DEPOK - Tahun depan, Indonesia dan negara Asia Tenggara lainnya akan memasuki era Masyarakat Ekonomi ASEAN (MEA). Konsekuensinya, generasi muda Indonesia pun harus siap bersaing dengan generasi muda dari penjuru ASEAN.
Presiden Konfederasi Serikat Pekerja Seluruh Indonesia (KSPSI) Andi Gani Nena Wea punya tips dalam menghadapi MEA ini. Dalam kuliah umum dengan tema "Youth Public Lecture: Pemuda dan Tenaga Kerja" di kampus Universitas Indonesia (UI), Andi mengingatkan, masalah ketenagakerjaan akan erat kaitannya dengan MEA 2015. Sebab para mahasiswa lulusan sarjana tentunya akan semakin tertantang masuk di dunia kerja yang kompetitif.
"Kompetisi pasti sangat ketat, lapangan kerja atau peluang kerja makin sempit bagi tenaga kerja. Pasti SDM berkualitas serta bibit unggul yang mampu bersaing," kata Andi di Kampus UI Depok, Kamis (12/9/2014).

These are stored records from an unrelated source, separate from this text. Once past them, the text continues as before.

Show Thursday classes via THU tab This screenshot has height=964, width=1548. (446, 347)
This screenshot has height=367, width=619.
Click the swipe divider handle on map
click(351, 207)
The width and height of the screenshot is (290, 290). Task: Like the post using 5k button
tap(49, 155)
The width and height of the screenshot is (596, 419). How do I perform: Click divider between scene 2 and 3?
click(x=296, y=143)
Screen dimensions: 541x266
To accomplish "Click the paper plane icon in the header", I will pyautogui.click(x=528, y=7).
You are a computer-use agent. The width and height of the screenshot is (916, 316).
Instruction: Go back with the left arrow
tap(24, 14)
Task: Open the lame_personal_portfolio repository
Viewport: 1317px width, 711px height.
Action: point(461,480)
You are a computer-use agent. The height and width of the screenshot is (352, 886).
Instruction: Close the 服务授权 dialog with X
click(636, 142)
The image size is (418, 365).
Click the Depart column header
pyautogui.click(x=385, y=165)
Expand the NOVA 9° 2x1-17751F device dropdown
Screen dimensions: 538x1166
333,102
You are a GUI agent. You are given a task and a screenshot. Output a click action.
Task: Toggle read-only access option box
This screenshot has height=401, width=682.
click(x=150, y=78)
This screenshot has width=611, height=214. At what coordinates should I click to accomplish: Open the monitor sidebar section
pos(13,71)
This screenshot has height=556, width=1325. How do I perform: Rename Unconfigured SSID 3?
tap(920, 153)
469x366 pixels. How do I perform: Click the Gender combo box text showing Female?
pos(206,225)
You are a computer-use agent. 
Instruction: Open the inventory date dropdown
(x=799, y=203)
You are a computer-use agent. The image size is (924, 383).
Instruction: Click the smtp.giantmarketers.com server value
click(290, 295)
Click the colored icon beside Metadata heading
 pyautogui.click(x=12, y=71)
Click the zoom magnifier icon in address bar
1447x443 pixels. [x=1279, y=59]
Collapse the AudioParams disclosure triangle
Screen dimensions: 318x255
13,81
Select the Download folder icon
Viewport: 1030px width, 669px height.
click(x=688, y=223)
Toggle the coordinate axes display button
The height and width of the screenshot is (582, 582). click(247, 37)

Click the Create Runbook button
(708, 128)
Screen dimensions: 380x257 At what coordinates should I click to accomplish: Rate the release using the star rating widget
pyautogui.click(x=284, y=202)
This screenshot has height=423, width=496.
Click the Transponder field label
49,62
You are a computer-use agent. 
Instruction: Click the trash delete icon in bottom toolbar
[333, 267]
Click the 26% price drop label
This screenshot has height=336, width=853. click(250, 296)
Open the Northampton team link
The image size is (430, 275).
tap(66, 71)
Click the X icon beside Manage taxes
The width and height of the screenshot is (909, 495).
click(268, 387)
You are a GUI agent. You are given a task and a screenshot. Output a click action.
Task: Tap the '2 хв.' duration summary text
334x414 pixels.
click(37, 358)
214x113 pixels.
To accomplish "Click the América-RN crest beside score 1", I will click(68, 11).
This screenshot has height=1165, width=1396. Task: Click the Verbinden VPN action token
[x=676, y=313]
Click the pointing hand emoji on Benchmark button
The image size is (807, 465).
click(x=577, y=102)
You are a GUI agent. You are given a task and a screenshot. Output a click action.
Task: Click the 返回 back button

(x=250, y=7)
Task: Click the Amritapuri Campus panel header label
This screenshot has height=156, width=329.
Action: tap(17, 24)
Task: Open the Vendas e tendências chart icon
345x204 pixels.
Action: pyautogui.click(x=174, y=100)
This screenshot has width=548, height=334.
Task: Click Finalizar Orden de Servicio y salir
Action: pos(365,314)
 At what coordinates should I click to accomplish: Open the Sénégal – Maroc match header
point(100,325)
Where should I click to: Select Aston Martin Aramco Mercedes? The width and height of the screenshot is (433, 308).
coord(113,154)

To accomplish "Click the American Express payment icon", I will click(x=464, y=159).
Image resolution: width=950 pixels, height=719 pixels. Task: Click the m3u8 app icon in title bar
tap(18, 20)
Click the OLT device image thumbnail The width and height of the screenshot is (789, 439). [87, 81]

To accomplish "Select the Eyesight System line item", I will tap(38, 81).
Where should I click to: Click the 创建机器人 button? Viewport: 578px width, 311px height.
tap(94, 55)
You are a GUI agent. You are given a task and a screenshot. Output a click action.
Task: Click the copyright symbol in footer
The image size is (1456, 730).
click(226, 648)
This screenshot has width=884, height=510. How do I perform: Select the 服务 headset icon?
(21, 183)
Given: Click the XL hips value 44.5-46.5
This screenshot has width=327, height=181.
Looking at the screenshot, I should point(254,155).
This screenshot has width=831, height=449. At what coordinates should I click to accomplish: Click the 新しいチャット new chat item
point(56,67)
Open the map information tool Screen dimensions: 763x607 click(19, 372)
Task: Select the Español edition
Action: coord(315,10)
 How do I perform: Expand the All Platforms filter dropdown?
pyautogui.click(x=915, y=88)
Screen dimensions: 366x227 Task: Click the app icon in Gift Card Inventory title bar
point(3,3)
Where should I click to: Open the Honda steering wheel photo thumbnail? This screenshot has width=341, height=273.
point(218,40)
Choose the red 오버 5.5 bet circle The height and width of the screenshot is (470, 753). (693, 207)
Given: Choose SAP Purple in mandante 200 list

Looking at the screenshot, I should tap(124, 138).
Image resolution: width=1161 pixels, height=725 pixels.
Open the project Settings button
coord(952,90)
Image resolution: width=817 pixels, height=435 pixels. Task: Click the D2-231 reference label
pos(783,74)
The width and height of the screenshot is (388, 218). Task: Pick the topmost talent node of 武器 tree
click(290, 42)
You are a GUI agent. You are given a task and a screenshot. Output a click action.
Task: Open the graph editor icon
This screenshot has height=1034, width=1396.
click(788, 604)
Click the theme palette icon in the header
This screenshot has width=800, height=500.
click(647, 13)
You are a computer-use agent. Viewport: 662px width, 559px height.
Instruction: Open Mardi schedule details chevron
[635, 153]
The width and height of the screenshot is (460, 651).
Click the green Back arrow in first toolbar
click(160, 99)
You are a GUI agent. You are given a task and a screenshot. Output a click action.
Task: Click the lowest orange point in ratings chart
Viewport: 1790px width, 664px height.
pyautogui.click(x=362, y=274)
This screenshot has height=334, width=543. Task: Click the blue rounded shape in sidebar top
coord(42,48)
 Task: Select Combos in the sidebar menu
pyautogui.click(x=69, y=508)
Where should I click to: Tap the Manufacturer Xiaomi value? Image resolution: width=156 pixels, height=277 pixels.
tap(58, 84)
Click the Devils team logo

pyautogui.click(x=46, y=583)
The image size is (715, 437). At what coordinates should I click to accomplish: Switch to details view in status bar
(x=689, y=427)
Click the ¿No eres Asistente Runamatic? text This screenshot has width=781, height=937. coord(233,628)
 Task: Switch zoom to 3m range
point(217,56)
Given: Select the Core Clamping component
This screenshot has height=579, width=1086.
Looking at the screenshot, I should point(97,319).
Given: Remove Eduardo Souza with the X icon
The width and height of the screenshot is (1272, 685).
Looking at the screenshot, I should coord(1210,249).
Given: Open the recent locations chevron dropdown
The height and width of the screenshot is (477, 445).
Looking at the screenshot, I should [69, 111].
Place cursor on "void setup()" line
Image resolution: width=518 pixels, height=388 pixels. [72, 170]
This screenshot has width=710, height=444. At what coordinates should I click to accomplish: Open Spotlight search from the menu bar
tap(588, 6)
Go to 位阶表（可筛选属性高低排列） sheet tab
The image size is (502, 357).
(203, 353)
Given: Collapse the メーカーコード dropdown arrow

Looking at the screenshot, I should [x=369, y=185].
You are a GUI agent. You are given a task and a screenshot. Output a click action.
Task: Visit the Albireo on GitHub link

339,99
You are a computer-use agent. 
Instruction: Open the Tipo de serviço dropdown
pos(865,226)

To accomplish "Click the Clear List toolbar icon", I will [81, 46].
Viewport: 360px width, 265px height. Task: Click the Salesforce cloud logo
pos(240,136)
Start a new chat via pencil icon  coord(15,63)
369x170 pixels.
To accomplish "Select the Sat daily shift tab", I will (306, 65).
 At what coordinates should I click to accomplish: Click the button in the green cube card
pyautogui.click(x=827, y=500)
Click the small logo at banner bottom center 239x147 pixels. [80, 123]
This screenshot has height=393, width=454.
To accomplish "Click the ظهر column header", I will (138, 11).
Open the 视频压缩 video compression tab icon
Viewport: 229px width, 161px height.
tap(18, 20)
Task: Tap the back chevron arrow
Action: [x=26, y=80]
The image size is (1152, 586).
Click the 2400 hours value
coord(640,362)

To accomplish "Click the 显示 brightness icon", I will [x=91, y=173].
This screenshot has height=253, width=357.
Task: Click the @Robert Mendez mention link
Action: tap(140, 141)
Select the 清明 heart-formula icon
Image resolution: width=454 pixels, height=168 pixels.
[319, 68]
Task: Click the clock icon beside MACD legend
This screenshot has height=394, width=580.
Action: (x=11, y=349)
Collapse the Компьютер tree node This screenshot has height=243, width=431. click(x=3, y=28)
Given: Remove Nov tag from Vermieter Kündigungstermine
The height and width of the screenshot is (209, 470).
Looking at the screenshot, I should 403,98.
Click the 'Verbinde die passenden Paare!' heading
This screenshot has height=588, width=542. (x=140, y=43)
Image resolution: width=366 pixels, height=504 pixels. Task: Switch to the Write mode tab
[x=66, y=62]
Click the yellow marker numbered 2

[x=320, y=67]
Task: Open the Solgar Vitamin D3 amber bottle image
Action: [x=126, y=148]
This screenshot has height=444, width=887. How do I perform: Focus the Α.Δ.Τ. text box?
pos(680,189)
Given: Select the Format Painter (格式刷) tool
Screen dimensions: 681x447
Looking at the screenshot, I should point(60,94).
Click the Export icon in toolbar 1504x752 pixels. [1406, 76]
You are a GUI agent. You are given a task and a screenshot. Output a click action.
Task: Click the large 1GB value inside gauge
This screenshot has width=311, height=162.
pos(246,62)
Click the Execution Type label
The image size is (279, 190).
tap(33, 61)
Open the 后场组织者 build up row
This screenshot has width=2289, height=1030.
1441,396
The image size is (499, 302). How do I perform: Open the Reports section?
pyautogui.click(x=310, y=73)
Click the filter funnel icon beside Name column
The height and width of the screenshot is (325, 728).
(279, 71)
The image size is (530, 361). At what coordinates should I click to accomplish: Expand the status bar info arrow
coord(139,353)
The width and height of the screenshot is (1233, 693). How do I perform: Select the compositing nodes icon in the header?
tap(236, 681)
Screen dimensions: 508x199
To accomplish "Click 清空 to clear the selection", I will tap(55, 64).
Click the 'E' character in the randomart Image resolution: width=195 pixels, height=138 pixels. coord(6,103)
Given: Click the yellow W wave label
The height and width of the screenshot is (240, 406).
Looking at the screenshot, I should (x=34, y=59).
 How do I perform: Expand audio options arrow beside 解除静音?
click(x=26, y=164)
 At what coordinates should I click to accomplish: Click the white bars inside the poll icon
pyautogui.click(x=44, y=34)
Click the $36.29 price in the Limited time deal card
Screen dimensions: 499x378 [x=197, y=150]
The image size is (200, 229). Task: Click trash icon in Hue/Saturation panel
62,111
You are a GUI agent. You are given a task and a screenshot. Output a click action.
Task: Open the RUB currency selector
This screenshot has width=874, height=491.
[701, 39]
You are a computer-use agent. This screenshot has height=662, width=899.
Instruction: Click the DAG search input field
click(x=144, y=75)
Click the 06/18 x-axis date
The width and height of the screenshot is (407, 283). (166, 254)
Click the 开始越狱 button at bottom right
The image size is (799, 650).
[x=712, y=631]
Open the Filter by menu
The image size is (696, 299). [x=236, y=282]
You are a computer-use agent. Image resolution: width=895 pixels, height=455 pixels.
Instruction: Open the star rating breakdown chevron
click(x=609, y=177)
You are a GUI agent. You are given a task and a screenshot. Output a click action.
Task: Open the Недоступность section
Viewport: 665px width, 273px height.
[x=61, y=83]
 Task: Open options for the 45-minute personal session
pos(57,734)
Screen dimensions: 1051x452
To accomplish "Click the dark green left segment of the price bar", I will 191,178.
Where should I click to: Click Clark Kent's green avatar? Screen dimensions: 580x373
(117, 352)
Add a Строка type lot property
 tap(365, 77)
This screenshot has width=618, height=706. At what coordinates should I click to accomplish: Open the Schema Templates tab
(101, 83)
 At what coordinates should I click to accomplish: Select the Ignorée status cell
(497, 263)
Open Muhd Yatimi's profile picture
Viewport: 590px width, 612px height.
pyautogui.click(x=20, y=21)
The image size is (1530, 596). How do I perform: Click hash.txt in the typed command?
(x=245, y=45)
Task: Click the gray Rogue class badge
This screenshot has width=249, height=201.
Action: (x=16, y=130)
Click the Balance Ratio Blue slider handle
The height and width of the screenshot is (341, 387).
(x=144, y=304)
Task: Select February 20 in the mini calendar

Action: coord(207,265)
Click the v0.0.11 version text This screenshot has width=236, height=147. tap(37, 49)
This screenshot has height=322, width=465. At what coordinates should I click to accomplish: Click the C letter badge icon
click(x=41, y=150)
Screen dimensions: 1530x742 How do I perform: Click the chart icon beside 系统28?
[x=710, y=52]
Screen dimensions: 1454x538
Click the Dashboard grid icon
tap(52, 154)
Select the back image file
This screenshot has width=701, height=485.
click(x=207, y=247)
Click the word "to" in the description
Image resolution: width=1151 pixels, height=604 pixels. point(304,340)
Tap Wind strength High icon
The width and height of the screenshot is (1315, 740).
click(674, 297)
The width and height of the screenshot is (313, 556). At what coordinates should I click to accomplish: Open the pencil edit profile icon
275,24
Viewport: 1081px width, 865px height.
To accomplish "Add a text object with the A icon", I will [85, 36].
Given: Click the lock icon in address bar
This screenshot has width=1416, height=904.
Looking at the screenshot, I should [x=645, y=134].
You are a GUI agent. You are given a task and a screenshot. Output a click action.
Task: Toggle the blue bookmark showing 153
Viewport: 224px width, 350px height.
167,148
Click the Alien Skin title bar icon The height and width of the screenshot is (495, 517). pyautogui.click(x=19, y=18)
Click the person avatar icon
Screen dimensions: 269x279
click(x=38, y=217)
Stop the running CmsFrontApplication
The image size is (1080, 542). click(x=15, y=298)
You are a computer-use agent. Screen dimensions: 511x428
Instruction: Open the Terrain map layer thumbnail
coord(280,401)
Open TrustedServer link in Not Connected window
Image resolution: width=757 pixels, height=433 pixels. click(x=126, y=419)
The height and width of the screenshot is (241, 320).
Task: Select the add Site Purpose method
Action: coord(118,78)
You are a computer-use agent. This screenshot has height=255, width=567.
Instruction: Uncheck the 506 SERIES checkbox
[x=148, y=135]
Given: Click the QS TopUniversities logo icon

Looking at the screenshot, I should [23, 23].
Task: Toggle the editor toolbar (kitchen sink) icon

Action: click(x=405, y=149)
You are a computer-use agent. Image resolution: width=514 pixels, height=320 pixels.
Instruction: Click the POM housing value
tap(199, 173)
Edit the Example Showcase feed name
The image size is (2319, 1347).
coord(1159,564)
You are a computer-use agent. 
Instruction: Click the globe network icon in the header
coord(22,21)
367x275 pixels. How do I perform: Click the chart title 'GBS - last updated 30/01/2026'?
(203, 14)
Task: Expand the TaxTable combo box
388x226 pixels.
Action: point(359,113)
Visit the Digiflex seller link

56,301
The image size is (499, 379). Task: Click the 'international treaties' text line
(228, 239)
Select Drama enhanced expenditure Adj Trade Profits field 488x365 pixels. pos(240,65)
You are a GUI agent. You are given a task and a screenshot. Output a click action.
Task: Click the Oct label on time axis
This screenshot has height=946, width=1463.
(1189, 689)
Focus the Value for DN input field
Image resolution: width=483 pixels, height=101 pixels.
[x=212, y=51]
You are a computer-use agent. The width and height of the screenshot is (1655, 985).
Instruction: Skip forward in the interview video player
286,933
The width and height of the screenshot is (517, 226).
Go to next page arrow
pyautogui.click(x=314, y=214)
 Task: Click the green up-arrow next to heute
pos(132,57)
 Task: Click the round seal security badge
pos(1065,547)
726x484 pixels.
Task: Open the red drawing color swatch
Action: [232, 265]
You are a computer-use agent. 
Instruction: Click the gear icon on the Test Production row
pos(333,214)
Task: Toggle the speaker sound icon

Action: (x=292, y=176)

Andi mencontohkan, tak hanya generasi muda, tetapi sebagai presiden buruh dia juga meminta pemerintah untuk menyiapkan SDM yang kuat. Jangan sampai, lanjutnya, bidang pekerjaan yang bisa dilakukan orang Indonesia justru dikerjakan oleh tenaga kerja asing di rumah kita sendiri.
"Sudah banyak berlaku di Indonesia, orang asing bekerja di sini. Seharusnya, sektor mana pun jangan dilepas ke pekerja asing. Semua pekerjaan yang bisa dilakukan orang Indonesia, ayo kita lakukan! Jangan semua dilepas," tukasnya.
Peluang yang semakin sempit ini, kata Andi, semestinya membuat para mahasiswa yang masih menempuh studi semangat meningkatkan kemampuan diri. Mahasiswa harus memiliki keterampilan untuk siap berkompetisi secara terbuka dan tetap didukung oleh pemerintah.
"SDM kita harus siap dalam posisi apa pun. Jangan pernah berhenti bermimpi, karena kesuksesan berawal dari mimpi," tuturnya.